By beled | April 26, 2018

Extract from the March 2018 quarterly report:

While Donald Trump’s tariff hikes have triggered trade war fears, it is difficult at this stage to know how far a retaliatory cycle of tariff increases would go. This is because he appears to be using tariff increases or threats thereof as a negotiating tactic to reverse unfair trade practices in the USA’s trading partners. We suspect it is just a negotiating tactic because it is almost certain that Trump and his team of economic advisors are aware of the Smoot-Hawley Tariff Act of 1930 which raised tariffs on over 20 000 US imported goods. The consensus of economists is that the Act exacerbated the great depression of 1929-1933 although the legendary monetarist Milton Friedman believes that tight monetary policy played a greater role. Either way, it appears as if Trump’s negotiating tactics may be working.

Quoting from Investec Wealth and Investment’s note of 11 April: “Say what you like about Trump, but he can be effective! Yesterday China’s leader Xi Jinping pledged a “new phase of opening up” in a keynote address to the Boao Forum for Asia. Effectively he has promised to open his nation’s banking and manufacturing sectors to increased imports and lower foreign ownership levels on manufacturing companies, effectively signalling an effort to defuse a burgeoning trade war. Trump yesterday praised Jinping’s “kind words” on the subject. One wonders how long it would have taken to get China to agree to such shifts in policy if the USA and its western trading partners had adopted a policy of gentle/quiet diplomacy with China on this issue.”

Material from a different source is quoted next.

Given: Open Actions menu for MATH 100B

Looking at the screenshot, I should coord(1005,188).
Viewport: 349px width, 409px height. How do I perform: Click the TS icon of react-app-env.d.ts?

Noting the above, if Trump’s sabre-rattling on tariffs continues to succeed it is quite likely that he will ultimately persuade other countries to lower their trade barriers in line with the US rather than raising them in retaliation. This would be a win-win for global trade but only time will tell whether good sense prevails. If not, and should the cycle of retaliatory tariff increases continue, they would have to rise a long way and broaden greatly in application to abort the current US economic recovery. This is because the average US tariff is still very low (see chart) and exports are only about 12% of US GDP. It is also worth noting that China holds $1.2 trillion in US Treasury Bills which must give the US some leverage too.

We conclude that on the balance of probabilities investors are overreacting to the trade war threat and this, along with fears of rising interest rates, has depressed prices and improved the valuations of certain shares significantly during the quarter.